There’s a new North American Free Trade Agreement, but “NAFTA 2.0” likely will not change the flow of fresh produce across the U.S.-Mexico border, suppliers say.

The new deal, called the United States-Mexico-Canada Agreement (USMCA), updates the original trilateral NAFTA agreement of 1994.

“Nobody has said it’s going to affect anything differently,” said Alex Leon, salesman with Nogales, Ariz.-based brokerage Bernardi & Associates Inc.

President Donald Trump can sign the agreement after 60 days — November 30 — but Congress may take until next year to vote it up or down.

That the agreement doesn’t bring any big changes is a good thing, said Fried DeSchouwer, president of Vero Beach Fla.-based Greenhouse Produce Co. LLC.

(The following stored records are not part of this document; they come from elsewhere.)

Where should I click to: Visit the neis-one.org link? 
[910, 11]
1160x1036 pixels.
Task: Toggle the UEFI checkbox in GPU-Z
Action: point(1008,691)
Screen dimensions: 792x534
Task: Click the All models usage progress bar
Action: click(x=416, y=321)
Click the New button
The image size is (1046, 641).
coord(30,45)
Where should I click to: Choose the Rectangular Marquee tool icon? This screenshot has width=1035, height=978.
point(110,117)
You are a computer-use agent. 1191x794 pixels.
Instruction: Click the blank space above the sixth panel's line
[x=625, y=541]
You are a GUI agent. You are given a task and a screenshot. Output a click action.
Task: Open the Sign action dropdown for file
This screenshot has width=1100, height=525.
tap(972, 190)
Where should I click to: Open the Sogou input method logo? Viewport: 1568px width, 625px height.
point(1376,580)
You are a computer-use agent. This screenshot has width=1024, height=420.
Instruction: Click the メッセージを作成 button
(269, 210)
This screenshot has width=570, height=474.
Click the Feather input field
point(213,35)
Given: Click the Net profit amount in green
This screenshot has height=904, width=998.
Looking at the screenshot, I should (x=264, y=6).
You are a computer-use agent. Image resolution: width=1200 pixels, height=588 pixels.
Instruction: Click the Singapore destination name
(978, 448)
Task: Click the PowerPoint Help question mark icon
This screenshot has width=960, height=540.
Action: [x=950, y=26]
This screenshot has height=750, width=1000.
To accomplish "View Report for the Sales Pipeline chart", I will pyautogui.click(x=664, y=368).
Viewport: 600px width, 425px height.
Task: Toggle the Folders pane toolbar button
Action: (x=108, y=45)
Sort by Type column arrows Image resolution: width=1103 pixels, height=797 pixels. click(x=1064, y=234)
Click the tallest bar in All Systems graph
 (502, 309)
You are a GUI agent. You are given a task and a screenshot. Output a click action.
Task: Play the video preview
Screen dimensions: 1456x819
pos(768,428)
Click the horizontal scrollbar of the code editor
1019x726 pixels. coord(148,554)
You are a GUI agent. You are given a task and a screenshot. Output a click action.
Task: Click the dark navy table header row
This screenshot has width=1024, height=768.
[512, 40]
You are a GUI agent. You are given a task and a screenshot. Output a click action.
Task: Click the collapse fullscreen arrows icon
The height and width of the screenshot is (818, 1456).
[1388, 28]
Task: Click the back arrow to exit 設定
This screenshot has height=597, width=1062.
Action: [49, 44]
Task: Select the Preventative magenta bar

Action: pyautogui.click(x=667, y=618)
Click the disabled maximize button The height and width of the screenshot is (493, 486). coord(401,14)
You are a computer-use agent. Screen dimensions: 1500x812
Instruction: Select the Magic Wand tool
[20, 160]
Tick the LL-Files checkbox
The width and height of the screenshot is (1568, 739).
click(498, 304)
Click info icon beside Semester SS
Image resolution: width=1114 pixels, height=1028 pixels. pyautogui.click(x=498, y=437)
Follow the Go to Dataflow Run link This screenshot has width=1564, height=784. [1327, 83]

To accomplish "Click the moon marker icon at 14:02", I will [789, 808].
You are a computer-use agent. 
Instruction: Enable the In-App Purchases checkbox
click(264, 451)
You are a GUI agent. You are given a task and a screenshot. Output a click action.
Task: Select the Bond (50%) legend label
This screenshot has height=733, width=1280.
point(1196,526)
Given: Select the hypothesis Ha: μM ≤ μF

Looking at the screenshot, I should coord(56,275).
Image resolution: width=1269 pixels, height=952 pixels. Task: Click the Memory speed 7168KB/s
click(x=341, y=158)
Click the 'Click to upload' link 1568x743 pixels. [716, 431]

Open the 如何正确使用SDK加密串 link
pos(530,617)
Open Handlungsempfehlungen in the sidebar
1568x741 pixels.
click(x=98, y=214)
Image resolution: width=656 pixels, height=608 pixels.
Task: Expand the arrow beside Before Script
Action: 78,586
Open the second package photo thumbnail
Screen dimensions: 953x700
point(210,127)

“In my book, NAFTA hasn’t changed much. It was more a political stunt than anything else,” he said. “The biggest question remains whether or not Congress will approve it ... But I think it’s good. I don’t think there’s any serious issues.”

The agreement doesn’t contain any language that would provide an anti-dumping tool to help protect seasonal producers of perishable crops, which had been an early goal of the talks for the Trump administration.

“The U.S. producers would have an opportunity to basically file much easily injury under that Trade Remedy Provision,” DeSchouwer said of a seasonality provision that been under discussion.

“They wouldn’t have to prove harm was done on an annual basis but they could say on a seasonal basis there was harm done.”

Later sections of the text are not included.